Tag Archives: fantasy

Sand Pits

There was a time in Lotharia, you weren’t nothin’ lest ye had a sea gem. Sea gems was as blue as the sky, maybe bluer, and as beautiful as the stars. Everybody called ’em sea gems, though, on account of they shade of blue being way darker than the washed out sky above ole Lotharia. Some say a merchant from the coast is the one brought ’em here and that’s how they got the name, but people who say that’re dumber ‘n rocks ’cause everybody knows that them stones came outta the Sand Pits just south of the city. Course, some people don’t like to talk about it no more.

See, the area south o’ the city is dryer than a basilisk’s belly and just as rough. Hot as fire, too! Somehow, though, somebody figured out that buried in that dry cracked earth there was sea gems. Only problem was the conditions was so bad, ain’t nobody wanted to go mine ’em. Then somebody got the bright idea that they could make people dig ’em up. Course, Lotharia is civilized folk – nobody wanted to force that kind o’ work on nobody it ain’t fit for. So then somebody asked, ‘Well what ’bout prisoners?’

After a lot o’ talkin’, it was decided that people who had committed the worst o’ the worst kind o’ crimes would get sentenced there. The kind we should just kill off, probably, but sometimes people just don’t feel good about doin’ that sort of thing. Anyway, that was ages ago.

While all them paper pushers got the project started, some other guy went about figurin’ out the best way to get the rocks out. He ultimately figured to dig a giant pit that stepped down in levels, with tunnels branchin’ off each one. At the very bottom, they built a place for the prisoners te live – if you could call it livin’. Into the side o’ the pit, they built the ole Overseer’s house. This smart guy that figured out about the pit, he also figured out how to keep them prisoners in check. This was prolly a good idea since it was going to be the baddest of ’em all trapped in one place.

Then an Overseer was hired, the prisoners was brought in, and the people o’ Lotharia got they sea gems. Became a real hot trade item an’ the city got real fancy after that! Only problem was the people stopped carin’ ’bout the pit they came out of.

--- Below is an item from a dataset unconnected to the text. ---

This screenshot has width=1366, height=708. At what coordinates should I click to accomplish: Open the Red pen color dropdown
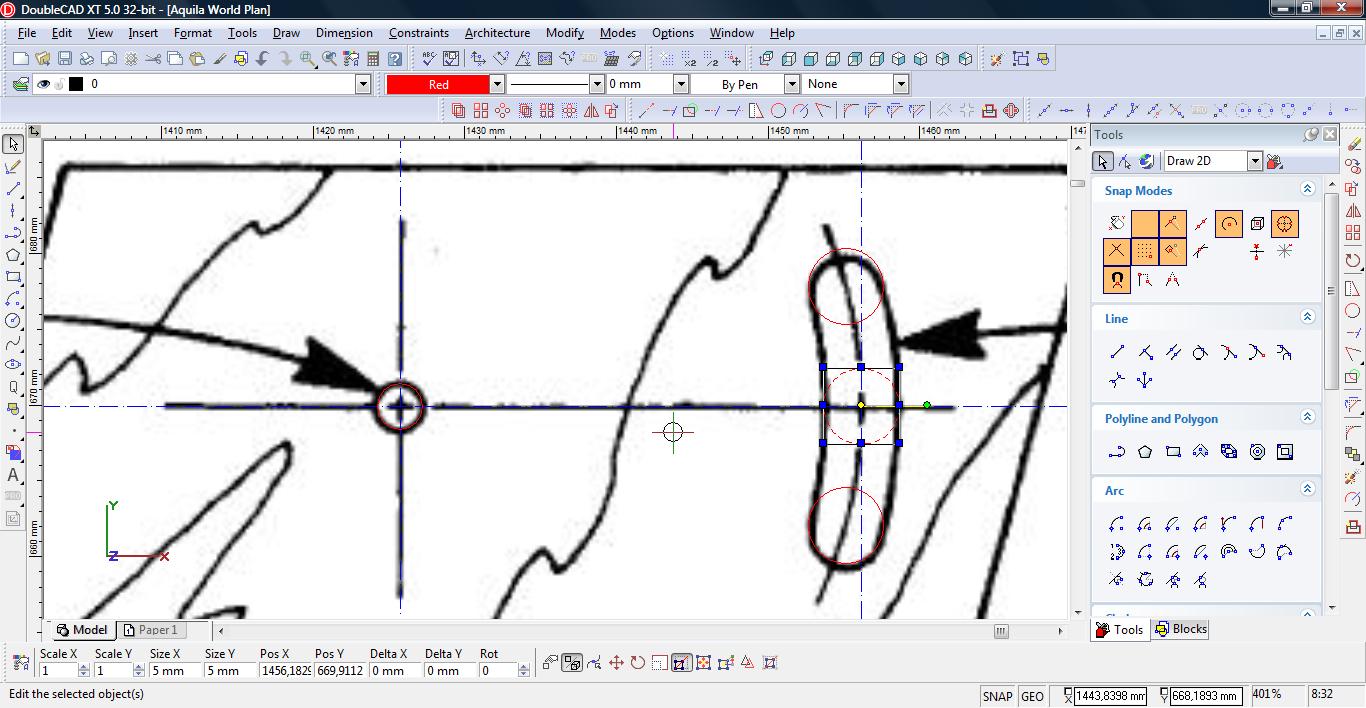point(496,85)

Once the minin’ op started, a big ole cloud of dust rose up in that pit. The city people didn’t care because that just meant they di’n’t have to see in and whoever was in there – well, they deserved it. But the people inside the pit? They couldn’t see out. That smart man figured out the pit must’ve also figured there’d be dust, ’cause he’d made some special lights you could see through it all.

A few years later, it was all outta sight, outta mind. People didn’t notice that the people goin’ into the pits weren’t comin’ out and I guess they didn’t think to care. Prisoners, though… they started prayin’ for death before gettin’ sentenced to the Sand Pits. Lawyers started makin’ even prettier pennies off it all, too. This put the Overseer in a bind, though, on account o’ he started runnin’ out of prisoners to run operations. But the people? They still wanted their gems. Guess the city officials turned a blind eye when the Overseer started buyin’ people off the slave caravans that started runnin’ through. Real shady business, that.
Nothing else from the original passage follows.